If that’s what she wants, I’m good with it. I don’t want to push her.

“All right, I’ll sing it alone,” I say. “It’ll make it easier to seduce my two girls out there, anyway.”

She smiles and says with a little laughter in her voice, “Don’t overdo it, Andrew. Remember what happened the last time.”

“I know, I know,” I say, waving her on.

She turns around, and I smack her on the butt as she scurries off toward the restrooms.

Camryn

14

When I make it into the restroom, there’s a line of women waiting for empty stalls. The air is thick with liquor breath, perfume, and cigarette-smoke-laden clothes. A stall door will open and shut with an obnoxious bang every few seconds as people come and go. I go to wash my hands first, having to cram myself in between two drunk girls sitting on top of the counters on either side of me. Thankfully they’re the overly nice kind of drunk, because I can’t deal with a fight-ready rude one tonight. They apologize for being in the way and move over to give me some space.

“Thanks,” I say and reach out to turn on the water.

“Hey, you’re the singer chick,” the girl on my left says, pointing her finger at me and smiling. She glances at her friend on the other side and then back at me.

“Yeah, that’d be me, I guess.”

I’m so not in the mood for bathroom conversation. The longer I linger in public restrooms, the grosser I feel.

“You two are great,” she says, beaming.

“Yeah, seriously,” her friend says. “What the hell are you doing singing in bars, anyway?”

I just shrug and squirt more soap from the dispenser into my hand and try to avoid them as kindly as possible.

“Yeah, really,” the one on my left adds. “I’d pay to see you play.”

OK, so I’m not entirely immune to compliments. I smile and thank her again.

When two more stalls become free, they jump at the opportunity and shut themselves inside. Soon after, they wave good-bye and wish me good luck with my “music career.” When I’m almost the only one left, I turn to the mirror, but I don’t look at myself. Instead, I reach into my pocket and take a pill, washing it down with water from the sink.

It’s just to take the edge off.

Then I look at myself, pushing the pill and the guilty feeling I get every time I take one, far into the back of my mind. I make up excuses to justify taking them, and I almost fool myself. But I know that the guilt I always feel is there for a reason.

In less than eleven minutes, I don’t care about the guilt, the excuses, or the edge anymore, because that part of my brain has been numbed.

I run my fingertips underneath my eyes to wipe away any smudged mascara, then blot the oil from my face with toilet paper. I have to look good when I go back out there. I feel great, but I have to look as good as I feel.

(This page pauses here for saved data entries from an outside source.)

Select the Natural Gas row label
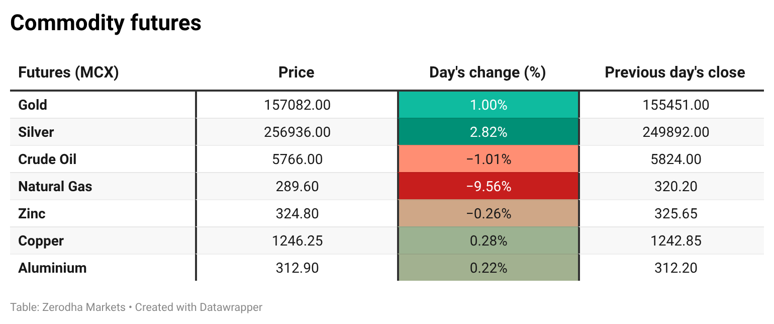Screen dimensions: 774x324 [55, 187]
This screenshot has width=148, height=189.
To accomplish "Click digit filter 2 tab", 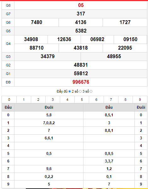I will [38, 100].
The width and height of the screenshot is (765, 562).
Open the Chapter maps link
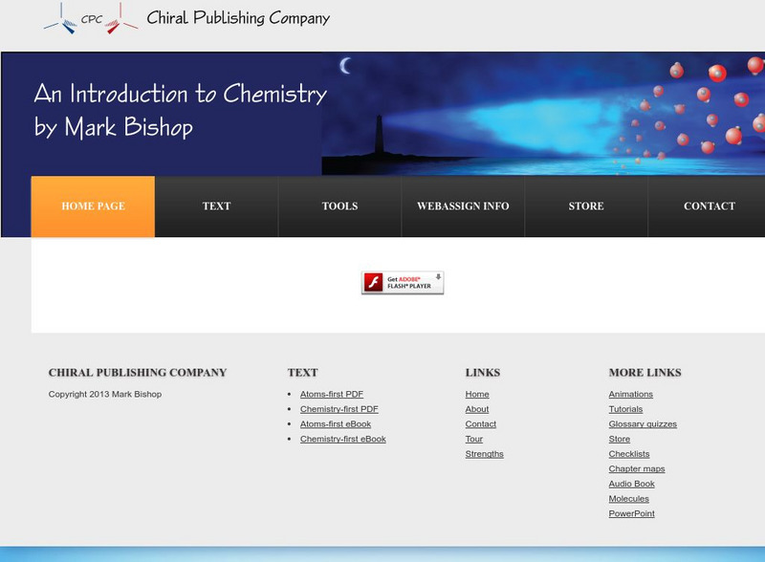638,468
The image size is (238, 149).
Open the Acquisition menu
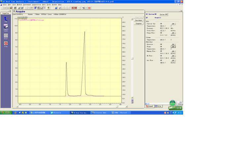[37, 5]
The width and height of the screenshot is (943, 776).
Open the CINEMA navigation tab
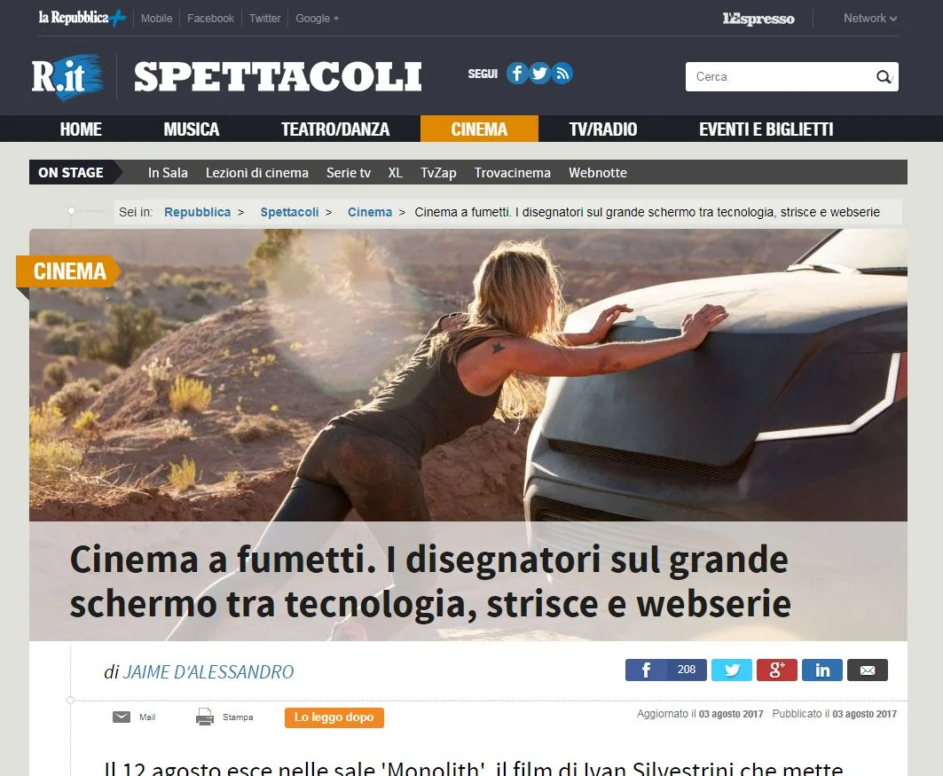click(x=479, y=129)
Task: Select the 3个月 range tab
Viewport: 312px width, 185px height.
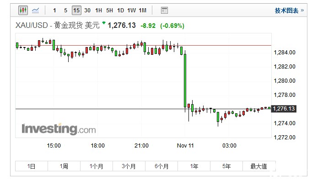Action: coord(129,166)
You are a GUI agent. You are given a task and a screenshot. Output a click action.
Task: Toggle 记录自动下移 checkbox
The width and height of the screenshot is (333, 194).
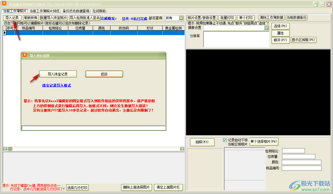click(225, 140)
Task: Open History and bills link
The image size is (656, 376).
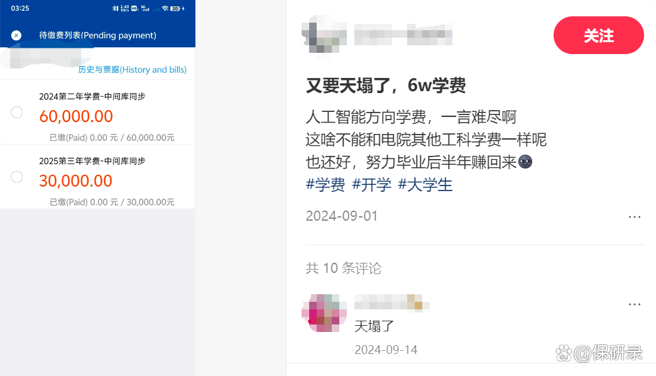Action: pos(132,70)
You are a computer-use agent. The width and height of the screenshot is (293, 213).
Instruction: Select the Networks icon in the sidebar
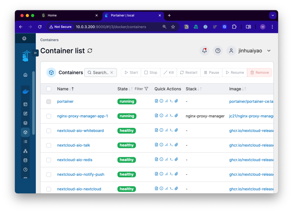pyautogui.click(x=25, y=151)
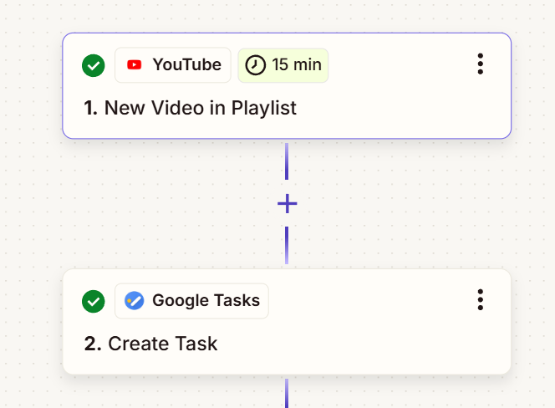Click the green checkmark on the YouTube step
Screen dimensions: 555x408
pos(94,65)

Pushing myself through the crowd, I find Aidan and Michelle standing behind the enormous bar and join them. I then remember Andrew was getting me a drink, but I’m not walking back through all of those people just to get it.

“You two are fantastic!” Michelle shouts over the noisy crowd. She hugs me, and I return it, feeling my pill-induced smile stretching hugely across my face.

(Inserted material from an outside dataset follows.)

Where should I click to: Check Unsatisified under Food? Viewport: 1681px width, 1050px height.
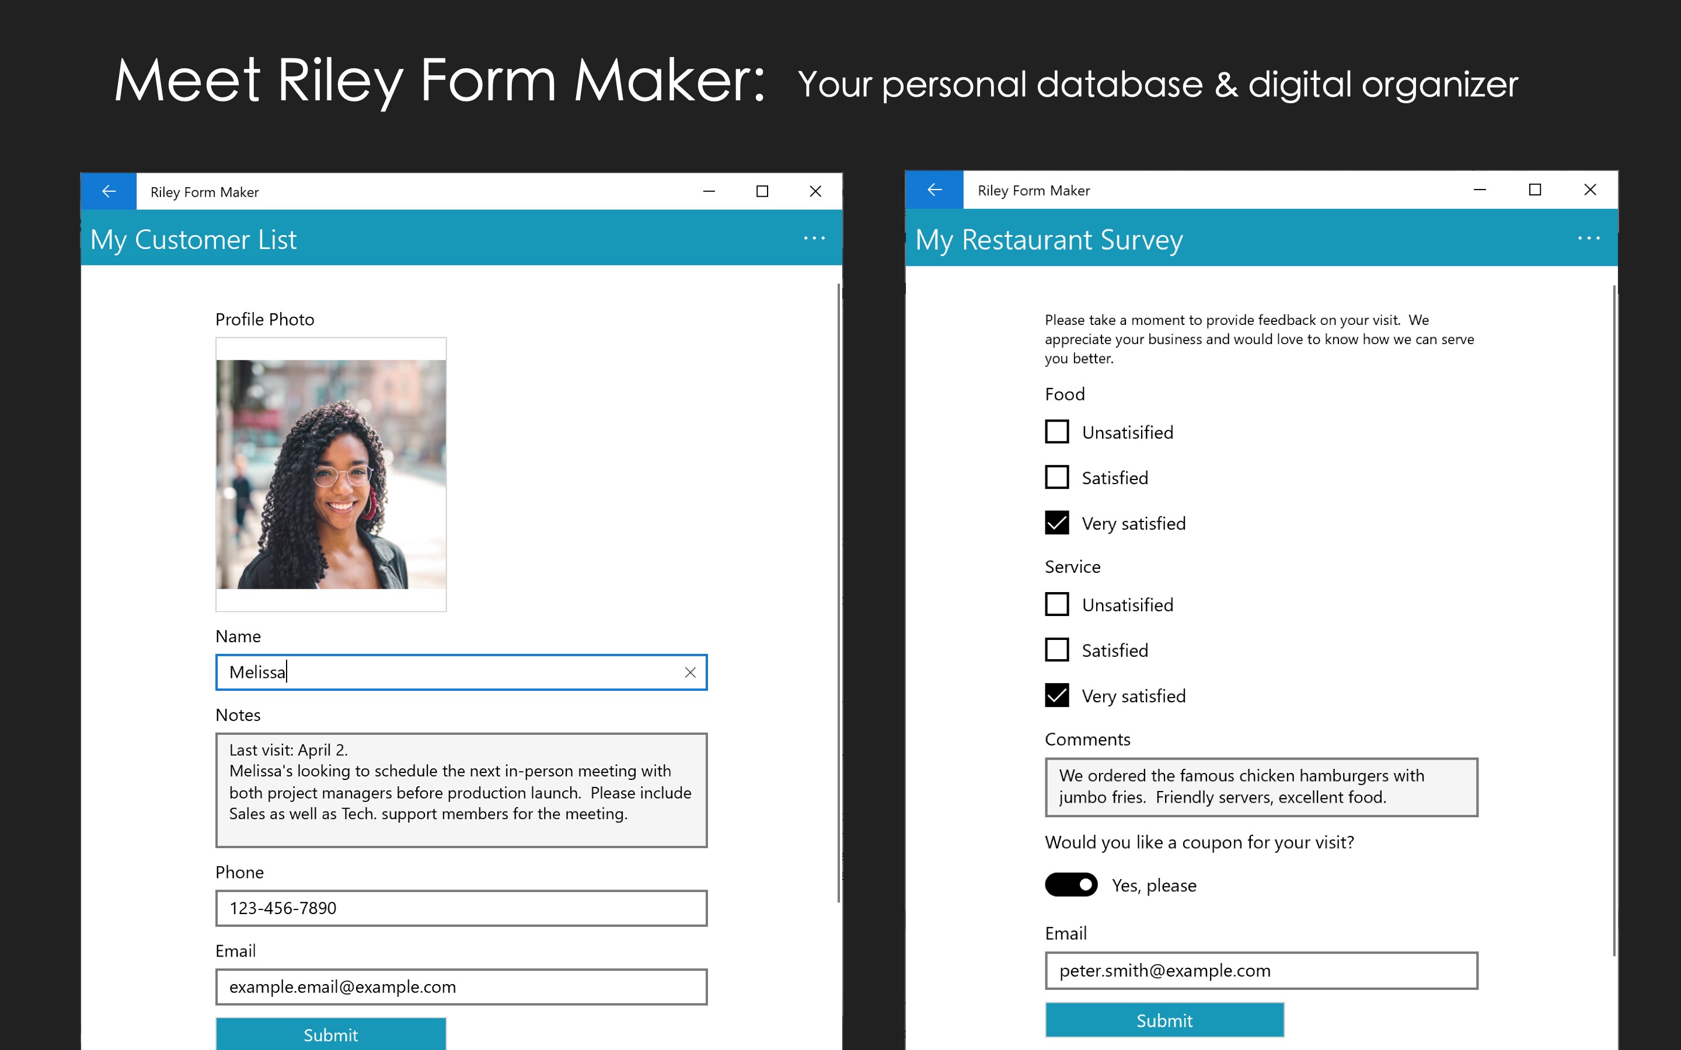[x=1057, y=432]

I turn to Aidan. “What did you think?”

“I agree with Michelle!” he says. “You should write your own music and play here more often. I get all kinds of talent scouts in here. And celebrities.” He points to the back wall, where a series of autographed photos of various musicians and movie stars hang in an even line. “Get a head start with your own material,” he goes on. “I bet you two would easily land a music contract within a year.”

I’m so high right now that he could tell me he thinks we suck and have no future in music at all, and I’d still smile like this, letting his words go through me like air.

I look out across the length of the room to see Andrew up on the stage with his guitar and the house band getting ready to sing his trademark song, “Laugh, I Nearly Died.” He likely can’t see me through the crowd, but he knows I’m watching. I love to watch him onstage, in his element. I know that as good as we are together musically, he’ll always own it more when he performs alone. Maybe it’s just me, but I like to think of him the way he was the first time I saw him perform. Because on that night in New Orleans he was singing for me, and I felt like the luckiest girl in the world.

I’d do anything to feel like that again. Anything…

Seconds into the song, Andrew, like always, has the attention of everyone in the room. The two girls at the table are standing up now, dancing with each other provocatively, but I know it’s all for Andrew. I’ve seen it before. They want him, and he lets them believe, just for one night, that he wants them, too. Perfectly harmless. Andrew and I both look at it as making other people feel good about themselves. A little flirting here and there, making some lucky girl or guy the center of attention just long enough to make them blush and smile. You never know what’s going on in people’s lives behind closed doors, and a little flirty, positive energy can never be a bad thing.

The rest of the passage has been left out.